Но железобетонная, глухая неготовность системы к решению острейшей, судя по цифрам статистики, проблемы — вызывает недоумение и протест. Я не мог вообразить, что в этом вопросе все так плохо — до сих пор, после стольких скандалов.
Вопросы очевидны.
Почему операторы горячих линий 911 и 102 не способны подключаться к решению задачи, которая, как мне представляется, прямо входит в круг их компетенций — спасение человека в опасной ситуации? Почему не существует никакой инструкции, приказа, положения, которые раз и навсегда расписали бы элементарный рабочий алгоритм — как руководить действиями людей, спасающих других людей?
Почему те, кто руководит работой медицинских учреждений, не способны найти решения проблемы «потеряшек», у которых отсутствуют стандартные показания для госпитализации по «скорой» — переломы, кровотечения и прочее. Почему нельзя определить медучреждения, которые будут принимать этих несчастных в случае, если им отказывают в госпитализации в ковалевском психдиспансере.
Наконец, почему в Ковалевке могут отказывать в госпитализации людям с частичной потерей памяти? Где, как не здесь, искать спасения тем, кто оказывается в опасности в связи со сбоями в работе мозга?
Что должно произойти, чтобы система, руководители которой так любят проявлять «заботу о людях» на предвыборных плакатах, проявили ее, наконец, в отношении беспомощных найденышей, ежедневно подбираемых на трассах, на вокзалах, на улицах и в общественном транспорте?

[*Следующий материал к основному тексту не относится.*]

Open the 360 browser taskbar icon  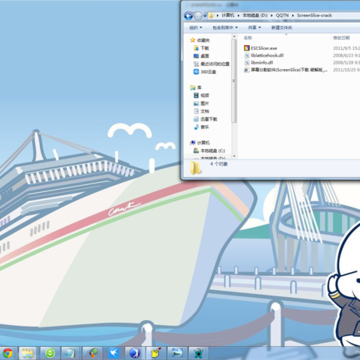click(x=50, y=353)
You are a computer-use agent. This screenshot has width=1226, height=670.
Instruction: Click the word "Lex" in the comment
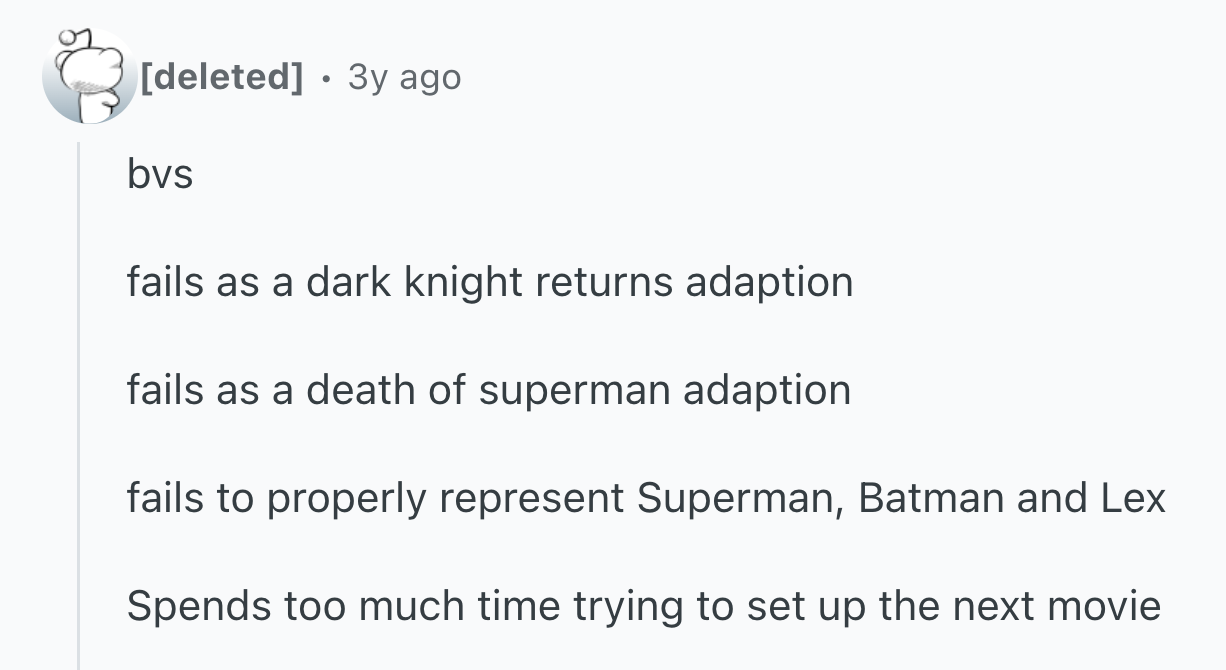coord(1133,497)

Волонтеры рассказали историю, когда бригада «скорой» 8 часов катала по больницам старушку, потерявшую память, но внешне целую и невредимую. Старушке всюду отказывали в госпитализации. Проблема решилась только после вмешательства руководства горздрава: выбрали больницу, позвонили и обязали «потеряшку» принять. Горздраву действительно так удобней работать? Там действительно не умеют разрешать подобные проблемы раз и навсегда?